=== DATASET RECORDS ===

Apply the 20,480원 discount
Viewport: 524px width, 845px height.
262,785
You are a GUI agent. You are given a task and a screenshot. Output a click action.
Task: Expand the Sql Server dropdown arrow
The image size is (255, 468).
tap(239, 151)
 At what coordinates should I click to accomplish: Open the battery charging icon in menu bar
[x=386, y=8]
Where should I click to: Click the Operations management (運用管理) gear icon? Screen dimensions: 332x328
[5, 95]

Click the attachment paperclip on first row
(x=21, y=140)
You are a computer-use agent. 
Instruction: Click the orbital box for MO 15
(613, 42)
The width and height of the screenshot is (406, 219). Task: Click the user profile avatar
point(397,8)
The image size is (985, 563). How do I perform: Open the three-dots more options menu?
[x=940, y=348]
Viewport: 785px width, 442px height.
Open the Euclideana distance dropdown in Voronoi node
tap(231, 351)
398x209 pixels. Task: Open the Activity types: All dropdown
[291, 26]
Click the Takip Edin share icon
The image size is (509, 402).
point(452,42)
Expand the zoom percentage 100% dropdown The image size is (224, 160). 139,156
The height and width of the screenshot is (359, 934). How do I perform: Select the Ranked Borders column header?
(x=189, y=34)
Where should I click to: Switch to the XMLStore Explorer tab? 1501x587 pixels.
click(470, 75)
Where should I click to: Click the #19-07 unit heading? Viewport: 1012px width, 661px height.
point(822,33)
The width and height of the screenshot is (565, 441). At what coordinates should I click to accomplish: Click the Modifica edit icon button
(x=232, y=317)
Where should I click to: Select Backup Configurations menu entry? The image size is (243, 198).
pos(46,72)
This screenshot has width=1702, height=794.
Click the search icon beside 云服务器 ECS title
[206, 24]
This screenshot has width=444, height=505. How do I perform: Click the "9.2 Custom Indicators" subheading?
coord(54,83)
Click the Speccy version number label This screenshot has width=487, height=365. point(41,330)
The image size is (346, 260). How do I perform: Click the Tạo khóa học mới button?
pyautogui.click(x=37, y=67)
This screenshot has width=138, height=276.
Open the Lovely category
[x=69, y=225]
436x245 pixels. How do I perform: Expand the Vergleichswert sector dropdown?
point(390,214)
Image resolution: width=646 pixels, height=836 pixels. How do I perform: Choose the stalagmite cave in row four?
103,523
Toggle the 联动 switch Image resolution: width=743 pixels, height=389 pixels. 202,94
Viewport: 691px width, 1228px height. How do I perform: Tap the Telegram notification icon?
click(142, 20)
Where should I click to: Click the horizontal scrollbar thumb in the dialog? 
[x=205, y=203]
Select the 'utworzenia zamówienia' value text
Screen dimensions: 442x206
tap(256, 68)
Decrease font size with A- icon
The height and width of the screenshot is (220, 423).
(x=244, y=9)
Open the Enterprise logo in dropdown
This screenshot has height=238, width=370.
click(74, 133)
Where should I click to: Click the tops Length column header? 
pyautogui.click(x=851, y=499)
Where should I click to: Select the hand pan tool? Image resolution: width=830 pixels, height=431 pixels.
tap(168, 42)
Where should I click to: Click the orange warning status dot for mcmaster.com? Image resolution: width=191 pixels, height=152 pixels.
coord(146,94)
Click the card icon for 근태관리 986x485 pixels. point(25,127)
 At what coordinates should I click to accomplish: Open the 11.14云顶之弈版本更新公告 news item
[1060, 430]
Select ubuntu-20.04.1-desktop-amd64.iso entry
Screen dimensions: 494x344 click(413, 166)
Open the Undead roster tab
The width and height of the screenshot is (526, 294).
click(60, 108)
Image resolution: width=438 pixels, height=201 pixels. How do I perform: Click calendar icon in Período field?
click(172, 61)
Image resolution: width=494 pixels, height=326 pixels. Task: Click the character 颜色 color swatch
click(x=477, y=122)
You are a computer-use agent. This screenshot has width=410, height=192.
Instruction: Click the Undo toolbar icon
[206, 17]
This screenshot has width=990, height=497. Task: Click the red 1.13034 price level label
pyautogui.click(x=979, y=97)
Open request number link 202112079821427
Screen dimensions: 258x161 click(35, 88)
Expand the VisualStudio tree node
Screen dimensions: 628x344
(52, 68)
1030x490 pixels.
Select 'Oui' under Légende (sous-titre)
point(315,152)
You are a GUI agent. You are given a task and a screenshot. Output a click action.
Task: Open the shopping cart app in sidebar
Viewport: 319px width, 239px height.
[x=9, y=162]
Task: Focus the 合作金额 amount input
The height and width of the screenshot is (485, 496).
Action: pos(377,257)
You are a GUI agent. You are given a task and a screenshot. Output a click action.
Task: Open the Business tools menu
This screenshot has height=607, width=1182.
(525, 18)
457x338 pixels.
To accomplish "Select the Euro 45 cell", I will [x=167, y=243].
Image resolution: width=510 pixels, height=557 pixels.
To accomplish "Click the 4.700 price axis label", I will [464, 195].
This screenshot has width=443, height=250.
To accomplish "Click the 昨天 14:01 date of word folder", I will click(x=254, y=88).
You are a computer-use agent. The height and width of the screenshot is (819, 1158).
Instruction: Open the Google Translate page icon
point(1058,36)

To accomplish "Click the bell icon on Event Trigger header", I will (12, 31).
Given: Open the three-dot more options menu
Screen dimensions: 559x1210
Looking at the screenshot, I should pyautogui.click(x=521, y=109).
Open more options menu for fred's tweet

===

## ABOUT THIS EXERCISE
From the entries above, copy out every line where the string "computer" appears.

## RESPONSE BOX
You are a computer-use agent. 
You are a computer-use agent. This screenshot has width=410, height=192.
You are a computer-use agent. The height and width of the screenshot is (819, 1158).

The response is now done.